There has been a lot of discussion recently about Google Panda recently and how frequently it is updated now that it is a core ranking signal. While Gary Illyes confirmed that Panda is not real time, there wasn’t any specifics given about how frequently it updates, only that what we have been seeing fluctuating in the search results this week were not a result of Panda.
But in today’s Webmaster Hangout, John Mueller revealed a lot about the frequency of Panda going forward – the fact that SEOs won’t likely be able to tell when one Panda rolls over to the next update of it, and we won’t be able to see the cycle change.
As part of the core algorithm, you probably wouldn’t see those kind of updates happening. That’s something that’s just kind of rolling along, so it’s not so much like in the past where you’d see on this date, this actually changed, we updated that.
So that’s something kind of something as a more rolling algorithm you wouldn’t really see the individual cut dates of specific parts of the data.
He was then asked if it would ever be real time.
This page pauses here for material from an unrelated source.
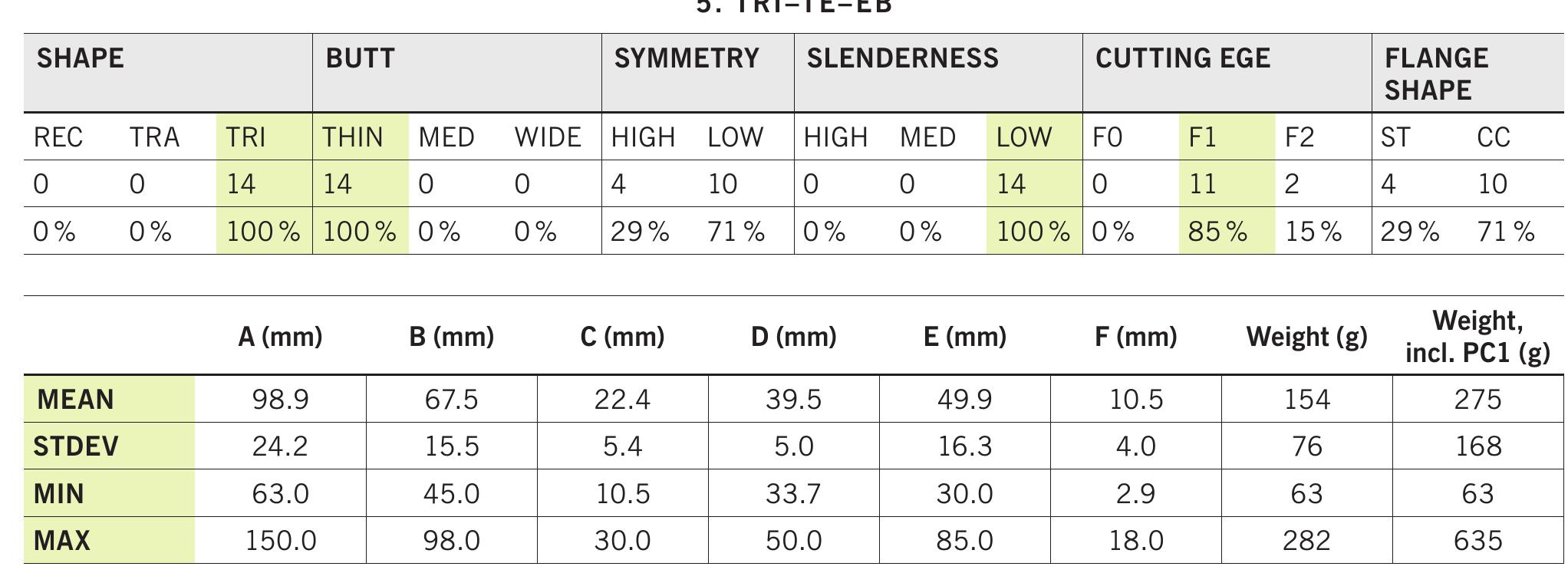Viewport: 1568px width, 573px height.
Task: Select the mean A value 98.9
Action: [x=280, y=400]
It’s not real time in the sense that we crawl URLs and have that data immediately. So it’s something we kind of have to bundle together, understand the data, and have that updated. And we do that on more a rolling basis now so that when one is finished, the next one kind of starts. So it’s real time if you look at a really big scale in that things are happening all the time, but it’s not real time in the sense that every second there is a new value that’s being produced based on new a new data point that we have.
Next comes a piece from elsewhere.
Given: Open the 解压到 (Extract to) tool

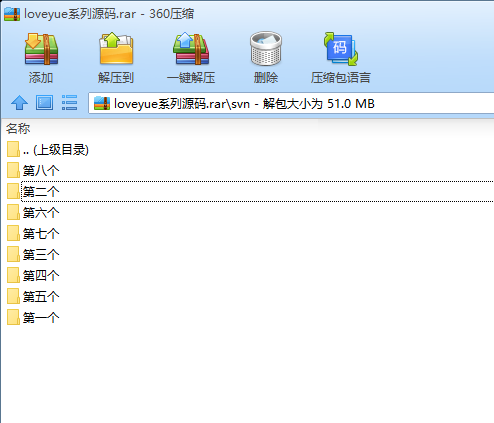Looking at the screenshot, I should click(116, 49).
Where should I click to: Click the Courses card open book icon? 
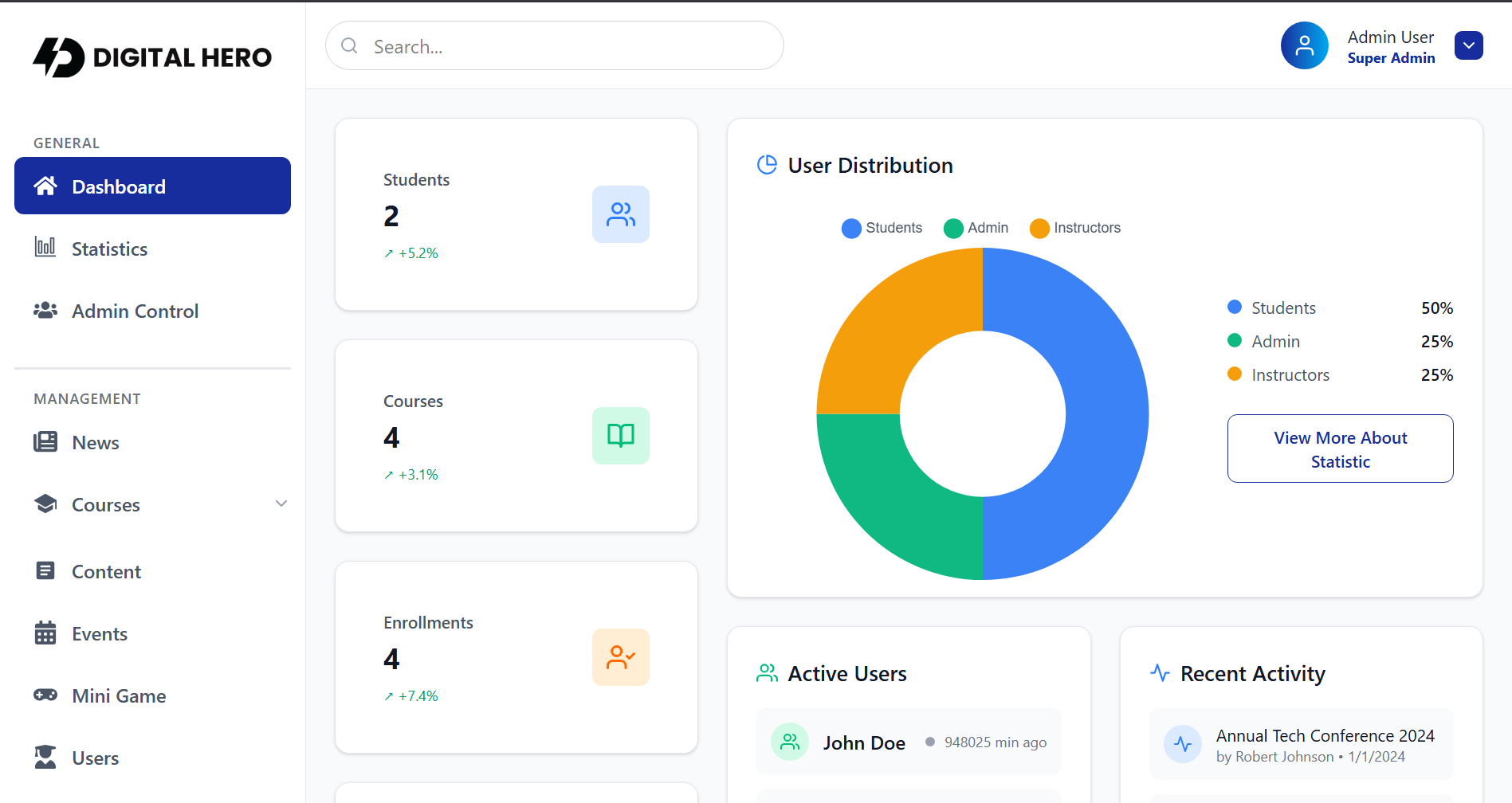620,436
He was then asked how long the rolling periods were, but he didn’t go into any more detail other than SEOs won’t notice it.
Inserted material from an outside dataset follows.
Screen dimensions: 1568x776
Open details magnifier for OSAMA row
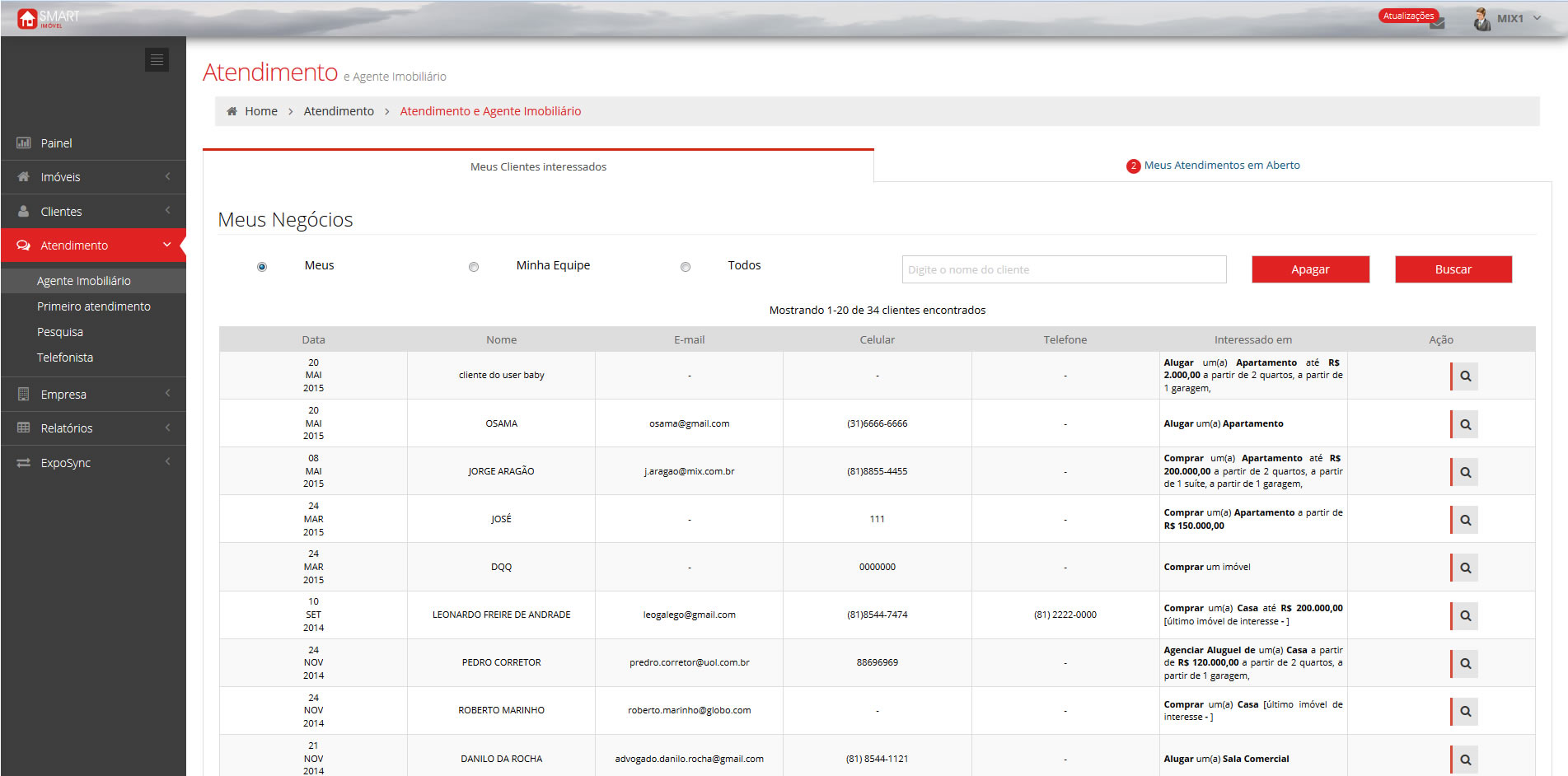[1465, 424]
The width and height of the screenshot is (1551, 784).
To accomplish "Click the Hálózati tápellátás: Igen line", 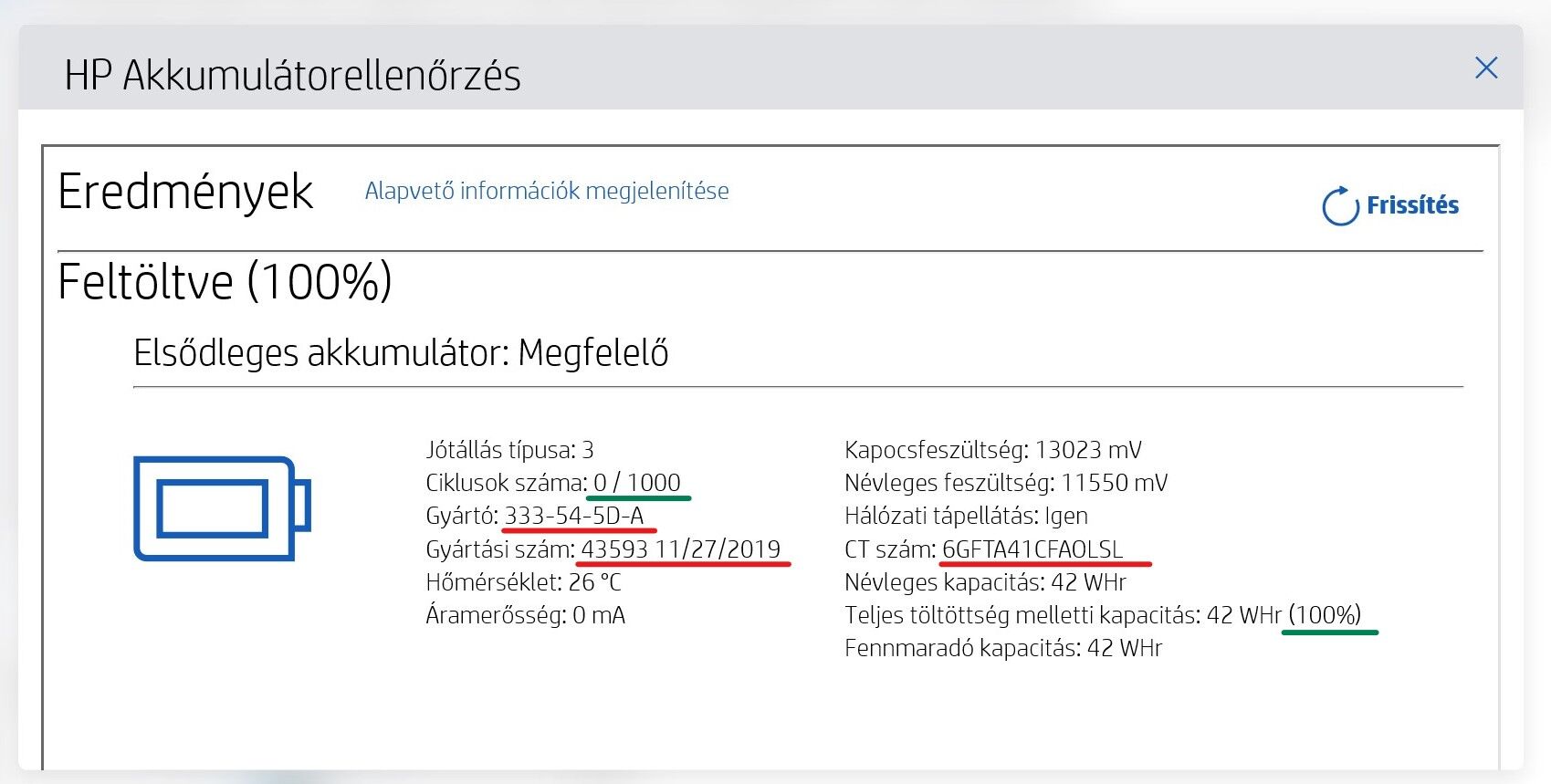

I think what you would usually see is that this is just kind of a subtle move from one to the other as things kind of roll out. So it’s not that you would even notice this cycle.
This isn’t that surprising since the most recent Panda has been on such a slow rollout that nobody even realized when it started until Google later confirmed it.
Does this mean we have seen new “cycles” of Panda since the initial last known roll out? Possibly, although if it has, no one from Google has confirmed it. And since even the various Google weather report tools such as Mozcast failed to pick up when the last one did begin rolling out, I wouldn’t be surprised at all if we don’t notice the cycles changing. This was one of the reasons why I was fairly certain the recent search changes weren’t Penguin or Panda, despite many posting the news as “confirmed” despite no evidence other than search result weather reports.
This also means that not having known cut dates going forward will make it harder to identify Panda hit sites. That said, many Panda hit sites are quite obvious when you look at the quality of the content, and one of the “go to” things that SEOs should be doing to improve rankings on sites that have either lost rankings or are seeing them drop is to increase the quality of the content to make it as good, if not better, when compared to competitor’s sites.